The criminal law has long had an image problem.

Partly, the fault is internal: the ridiculous costume; the alienating hybrid of legalese and obsequious formality that renders court hearings nonsensical to anyone in the public gallery; the impenetrability and inaccessibility of updated statute and case law; the historic failure of those of us in the system to lawsplain to those outside how justice works and why our founding principles are so important.

But part of the problem is broader: the refusal of successive governments to provide any meaningful legal education in schools; irresponsible and inaccurate news reporting; and legal illiteracy indulged and expounded by politicians using the law as a cheap crop to beat their hobby horse of choice.

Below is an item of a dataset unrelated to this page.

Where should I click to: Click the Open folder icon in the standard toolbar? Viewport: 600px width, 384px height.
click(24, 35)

The result has been inevitable. Centuries of compounded negligence have culminated in a disconnect between the criminal justice system and those it purports to serve. And most days it feels as if it’s getting worse. No longer are rabble-rousing mis-reports of legal stories confined to a day’s news cycle before being scrunched around tomorrow’s cod-and-chips; the rags are now frequently doused in the kerosene of social media and sizzle with white hot rage for days, weeks and even months on end.

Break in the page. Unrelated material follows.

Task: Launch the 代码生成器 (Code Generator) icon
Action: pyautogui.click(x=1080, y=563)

While I don’t pretend that this is a problem confined to criminal law, it is often the tales of “soft sentences” and “putting criminals’ rights ahead of the victim” that burn the brightest. The formula is predictable: there will be a headline attack on an “out of touch” judge (pictured, for enhanced ludicrousness, in their ceremonial wig), with a decontextualised snippet of the judicial remarks and a gaping absence of informed fact or sober analysis.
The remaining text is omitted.